Frutto originario del Brasile, in Italia sta piano, piano prendendo piede per il suo caratteristico sapore e fascino esotico. Si chiama “frutto della passione”, in inglese “passion fruit”. Il nome è legato alle caratteristiche del fiore, che ricordano la Passione e Crocifissione di Cristo e non, come si potrebbe pensare, a presunti poteri afrodisiaci. Per la somiglianza con il melograno in Spagna la maracujà è nota anche come “granadilla”. È un frutto ricco di vitamine e utile a combattere la cellulite, in quanto aiuta a contrastare la ritenzione idrica.
Il frutto della passione è di forma ovale o rotondeggiante e di taglia medio-piccola. Può raggiungere un diametro di 6-8 cm (e 7 di lunghezza) nella maracujà gialla, e di 3,5- 7 cm (e 4 – 9 di lunghezza) nella maracujà viola. La buccia, non commestibile, è spessa e robusta e il suo colore spazia dal giallo al viola scuro in base alla specie di appartenenza. La polpa è particolarmente profumata, gelatinosa e di sapore dolce-acidulo molto caratteristico. Oltre al Brasile, al secondo posto come esportatore in Europa abbiamo la Colombia che, dopo le banane e un altro paio di frutti esotici, ha appunto il frutto della passione di Cristo.

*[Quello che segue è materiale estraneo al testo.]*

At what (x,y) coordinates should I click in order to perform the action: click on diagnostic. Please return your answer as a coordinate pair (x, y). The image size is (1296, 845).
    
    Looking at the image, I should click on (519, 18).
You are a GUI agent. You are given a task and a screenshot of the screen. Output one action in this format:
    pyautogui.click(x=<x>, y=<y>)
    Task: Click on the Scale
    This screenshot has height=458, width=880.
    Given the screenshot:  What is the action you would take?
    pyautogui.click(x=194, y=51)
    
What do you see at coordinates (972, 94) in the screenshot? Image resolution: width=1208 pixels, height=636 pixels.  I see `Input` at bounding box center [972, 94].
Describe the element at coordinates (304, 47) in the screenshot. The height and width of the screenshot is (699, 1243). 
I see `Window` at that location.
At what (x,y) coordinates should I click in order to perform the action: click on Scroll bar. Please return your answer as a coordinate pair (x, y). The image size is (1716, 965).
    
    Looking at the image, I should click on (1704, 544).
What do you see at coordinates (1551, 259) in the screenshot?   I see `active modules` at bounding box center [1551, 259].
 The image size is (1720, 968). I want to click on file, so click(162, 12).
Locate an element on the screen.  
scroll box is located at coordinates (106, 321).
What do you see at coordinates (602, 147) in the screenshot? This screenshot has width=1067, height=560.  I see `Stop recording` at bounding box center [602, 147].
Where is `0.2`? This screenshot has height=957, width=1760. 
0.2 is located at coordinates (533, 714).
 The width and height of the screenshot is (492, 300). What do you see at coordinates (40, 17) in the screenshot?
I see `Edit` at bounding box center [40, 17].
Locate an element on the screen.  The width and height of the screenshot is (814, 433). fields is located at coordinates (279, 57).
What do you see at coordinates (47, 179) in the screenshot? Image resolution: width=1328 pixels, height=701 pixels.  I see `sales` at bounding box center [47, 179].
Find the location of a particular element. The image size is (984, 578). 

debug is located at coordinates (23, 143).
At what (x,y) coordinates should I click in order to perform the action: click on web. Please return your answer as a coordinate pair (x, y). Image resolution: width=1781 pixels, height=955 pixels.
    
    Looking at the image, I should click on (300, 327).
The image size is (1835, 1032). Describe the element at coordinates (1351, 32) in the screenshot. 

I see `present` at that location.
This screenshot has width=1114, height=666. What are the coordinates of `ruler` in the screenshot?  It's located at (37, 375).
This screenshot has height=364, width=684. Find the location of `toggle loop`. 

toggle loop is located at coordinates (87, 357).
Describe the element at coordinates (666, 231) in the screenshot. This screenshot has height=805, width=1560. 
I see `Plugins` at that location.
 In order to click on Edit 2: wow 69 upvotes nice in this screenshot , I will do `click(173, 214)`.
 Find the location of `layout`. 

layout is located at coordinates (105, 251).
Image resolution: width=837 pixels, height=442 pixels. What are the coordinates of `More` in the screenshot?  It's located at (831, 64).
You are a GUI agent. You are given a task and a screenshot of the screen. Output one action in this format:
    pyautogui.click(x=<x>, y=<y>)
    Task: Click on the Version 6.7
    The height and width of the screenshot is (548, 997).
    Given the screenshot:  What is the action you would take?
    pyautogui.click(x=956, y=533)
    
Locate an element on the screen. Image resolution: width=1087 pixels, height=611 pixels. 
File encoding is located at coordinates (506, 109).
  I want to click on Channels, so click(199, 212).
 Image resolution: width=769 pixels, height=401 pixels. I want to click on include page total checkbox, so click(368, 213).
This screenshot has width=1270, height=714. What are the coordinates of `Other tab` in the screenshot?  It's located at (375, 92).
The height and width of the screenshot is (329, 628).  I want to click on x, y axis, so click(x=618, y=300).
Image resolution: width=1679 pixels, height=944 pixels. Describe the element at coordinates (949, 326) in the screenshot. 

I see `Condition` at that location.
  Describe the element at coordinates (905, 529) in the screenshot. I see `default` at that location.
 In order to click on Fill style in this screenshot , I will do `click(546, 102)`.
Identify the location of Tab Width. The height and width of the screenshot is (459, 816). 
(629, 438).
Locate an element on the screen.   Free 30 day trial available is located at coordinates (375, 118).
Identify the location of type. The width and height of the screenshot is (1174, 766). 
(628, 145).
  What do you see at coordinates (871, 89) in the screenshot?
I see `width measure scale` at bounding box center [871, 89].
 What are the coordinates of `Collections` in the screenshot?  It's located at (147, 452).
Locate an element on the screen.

Come dicevamo, il frutto è originario dell’America centro-meridionale, con alcune specie provenienti dal Nord America, Australia e Asia in quantità minore. Il nome del genere, adottato da Linneo nel 1753 e che significa “fiore della passione” (dal latino passio = passione e flos = fiore), gli fu attribuito dai missionari Gesuiti nel 1611, per la somiglianza di alcune parti della pianta con i simboli religiosi della passione di Gesù: i viticci alla frusta con cui venne flagellato, i tre stili ai chiodi, gli stami al martello, la raggiera corollina alla corona di spine.